"""

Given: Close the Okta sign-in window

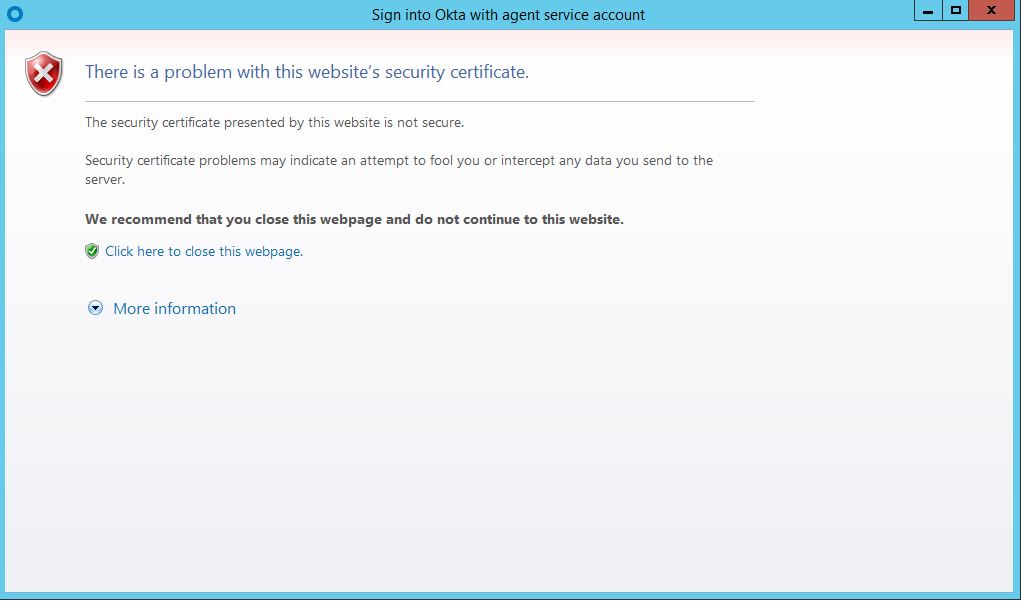Looking at the screenshot, I should 990,11.
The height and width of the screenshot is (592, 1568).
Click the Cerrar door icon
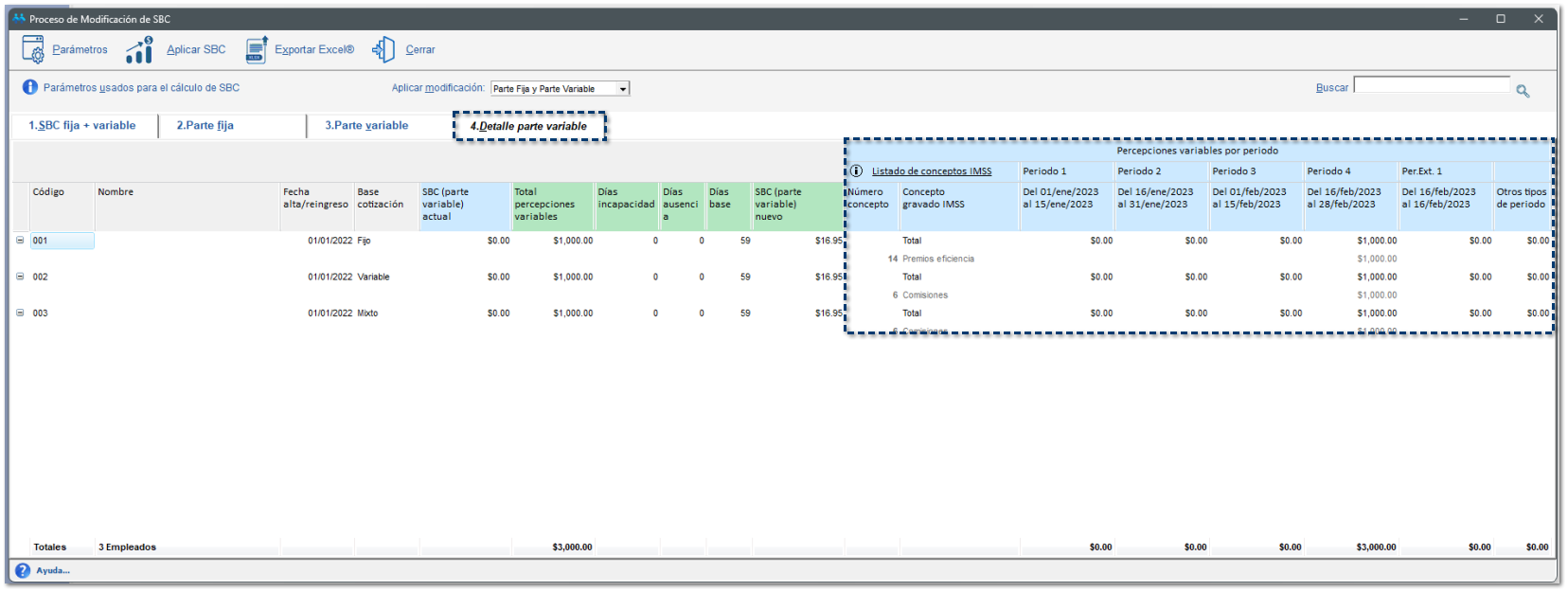(383, 49)
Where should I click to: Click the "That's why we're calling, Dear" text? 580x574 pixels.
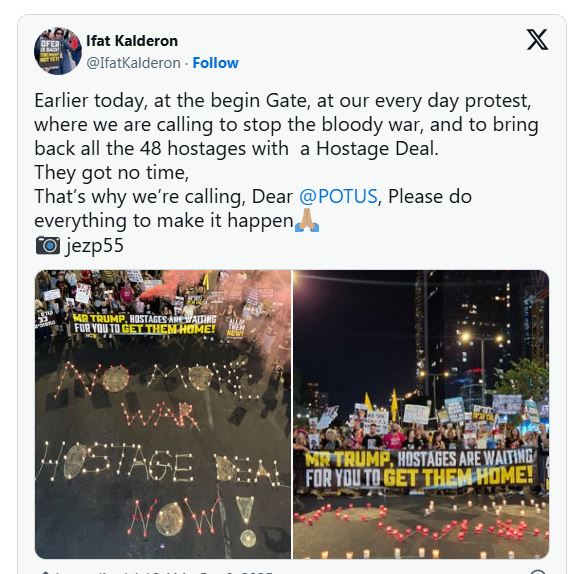[x=163, y=196]
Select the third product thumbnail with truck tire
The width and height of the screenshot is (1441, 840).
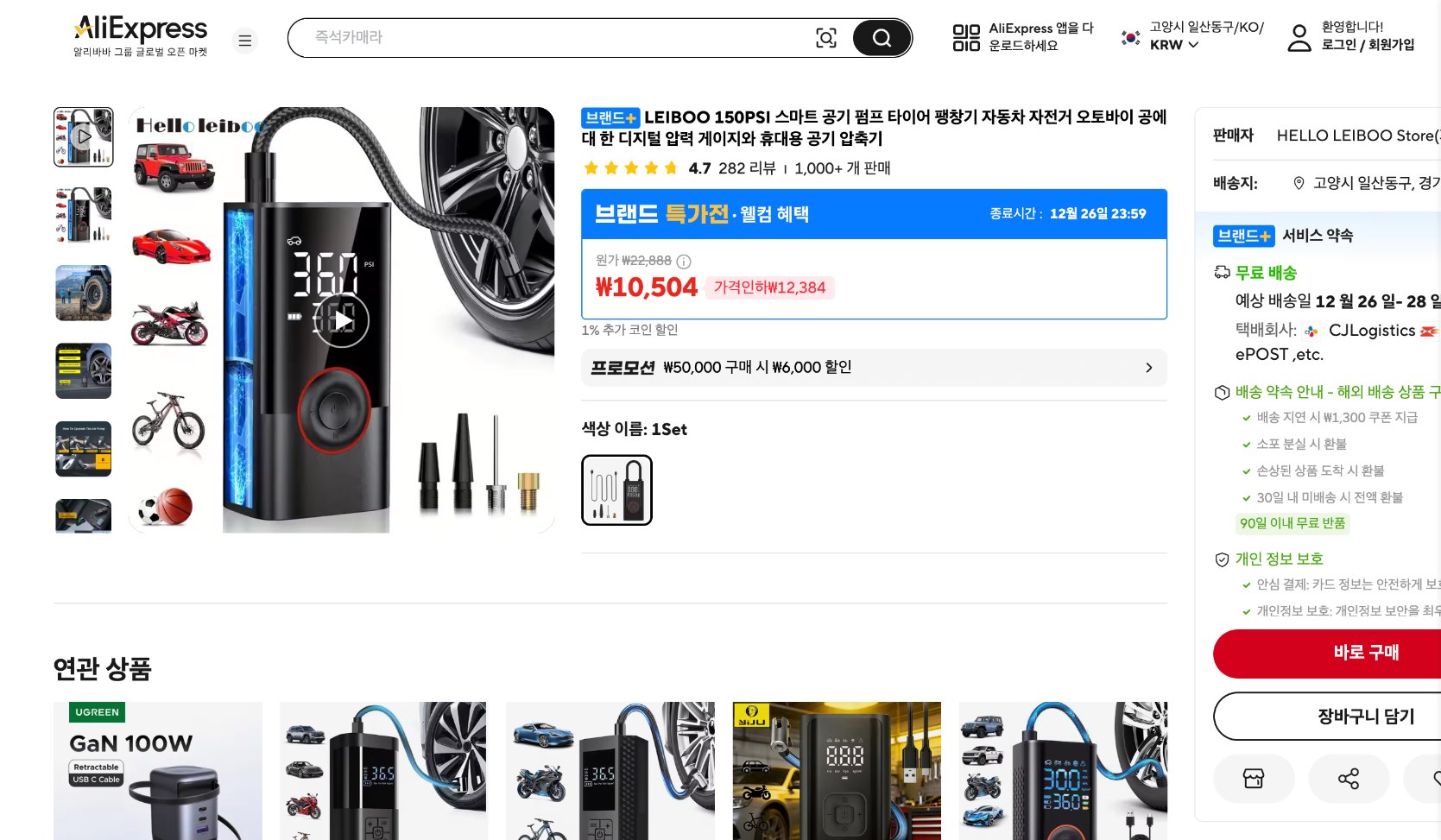84,294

"""

YOUR TASK
Set down again, exactly, the lines from the one with "Select the third" to the last line of the data, both included and pictures excluded.

EXERCISE OUTPUT
Select the third product thumbnail with truck tire
The width and height of the screenshot is (1441, 840).
84,294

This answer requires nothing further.